Other than the added verification steps, the full life cycle of an SSL object mirrors that of a regular file descriptor and is pretty straightforward:
As we can see, the majority of the steps involve preparing the given SSL object for a connection–the actual process of connecting is as simple as calling
SSL_connect() and examining its return value to check for errors (I’ll cover that more in a later post). After that, everything can be done as if regular
write() calls were being performed. For brevity, a few steps that are closely related to the TLS Handshake have been omitted from this life cycle, such as checking to see if a peer’s certificate has been revoked.

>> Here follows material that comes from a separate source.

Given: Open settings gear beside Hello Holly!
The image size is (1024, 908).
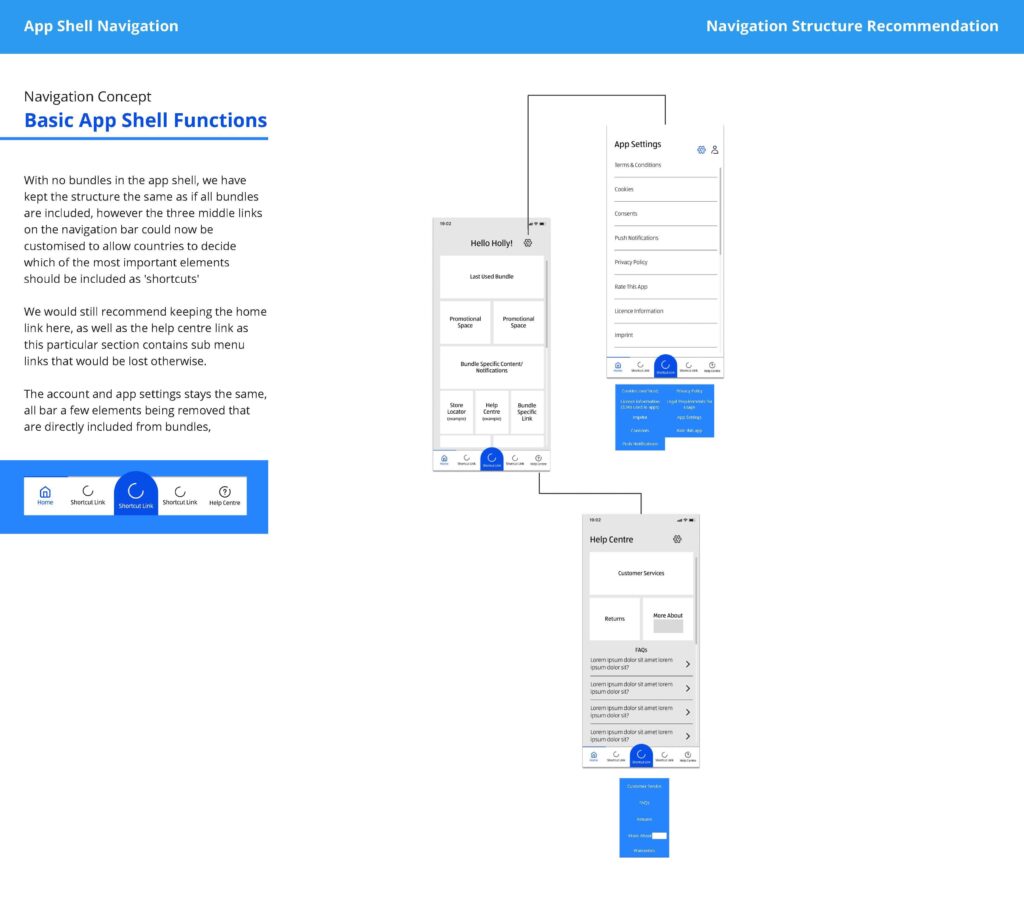Looking at the screenshot, I should pos(528,243).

It’s important to note that an SSL object should never be used for more than one connection, just like with sockets. In addition (though the distinction may be subtle), an SSL object should not connect to peers multiple times, except for in a few specific cases. The reason behind this is that there is information saved within an SSL object about what cipher and TLS version it ended up using for a connection; a second call to SSL_connect() would attempt to use the exact same settings that the first did, rather than the range of options originally given to it.
Why Have an SSL_CTX?
At some point while looking through OpenSSL man pages or source code you’ll begin to notice that almost all of the functions that apply to an SSL object also apply to SSL_CTX objects as well (albeit with the name distinction *SSL_CTX_** instead of *SSL_**). At first, this seems confusing and redundant: why have two different objects that by and by perform mostly the same functions?
The short answer is that the SSL_CTX is like a factory that produces new SSL objects; it never actually establishes connections, but instead builds SSL objects to do so. The reasoning behind having such a factory becomes clear when we look at creating multiple connections in a client or server.

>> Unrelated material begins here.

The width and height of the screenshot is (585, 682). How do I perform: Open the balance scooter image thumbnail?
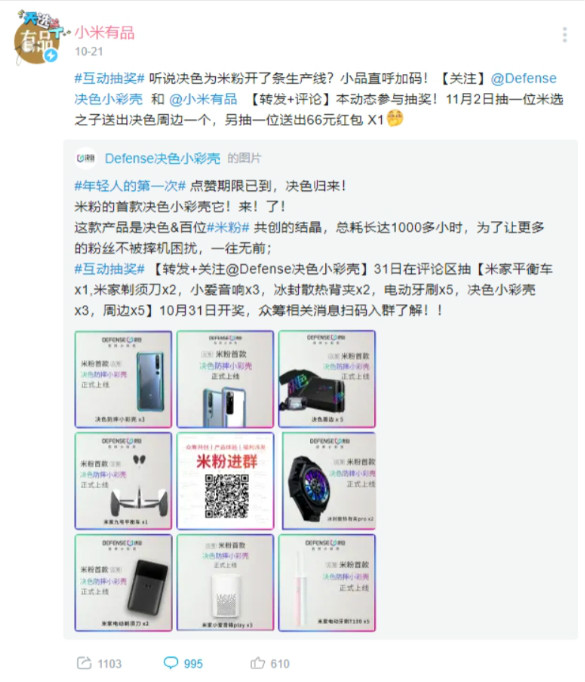tap(124, 481)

One use case: Adding TLS to a HTTP server
As a demonstration, let’s say you want to build an HTTPS server. You create a new socket, set it to be listening on a certain port, configure your SSL object with all the nice settings and extra touches it needs, and have everything in place. Then you receive a new connection on said file descriptor. Huzzah! Your first client! You
accept() the connection, assign the newly-created file descriptor to your SSL object, set it to do a TLS handshake, and everything goes smoothly with communicating. But then, all of the sudden, another connection comes in. And another. With each new connection, you have to make an entirely new SSL object and load all the settings and configurations you wanted every single time.

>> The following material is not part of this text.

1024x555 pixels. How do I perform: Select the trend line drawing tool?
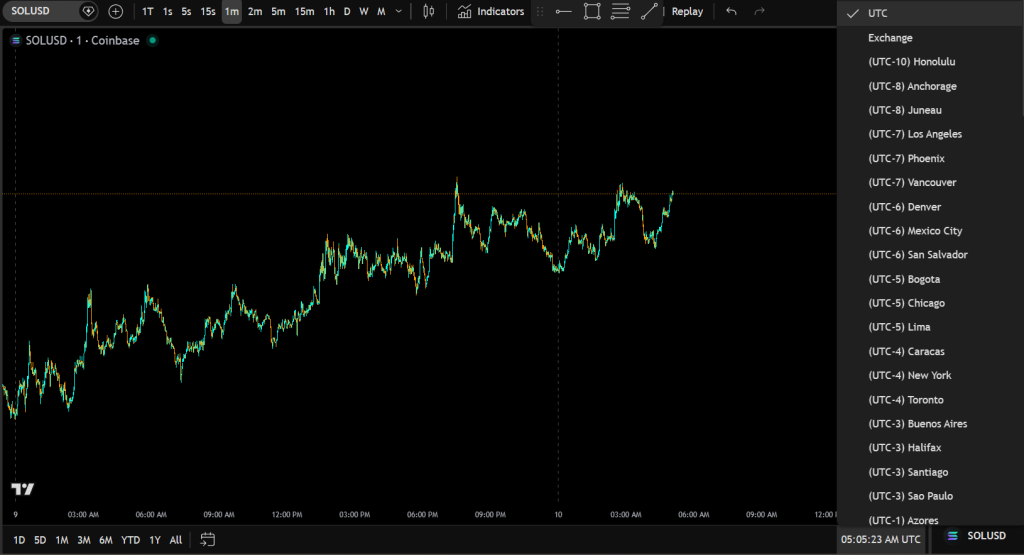point(650,11)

Now, it is true that programmatically there appears to be a simple solution: just put all these configuration and setup actions into a single function. However, several of these configuration actions involve reading and loading up information from files. For instance, a server needs to have a certificate and a private key loaded up into each SSL object in order to communicate with a client; think of the overhead it would be for every single connection to be reading from those files just to begin a TLS handshake.
How the SSL_CTX Takes Care of Overhead
To make things easier in these sorts of situations, the creators of OpenSSL decided to add the SSL_CTX object, which is capable of loading up almost all of the same settings as an SSL object. It can then take those settings and copy them into a new SSL structure every time a new one is desired. The same configuration functions are left in the SSL object so that modifications can also be made on a per-connection basis.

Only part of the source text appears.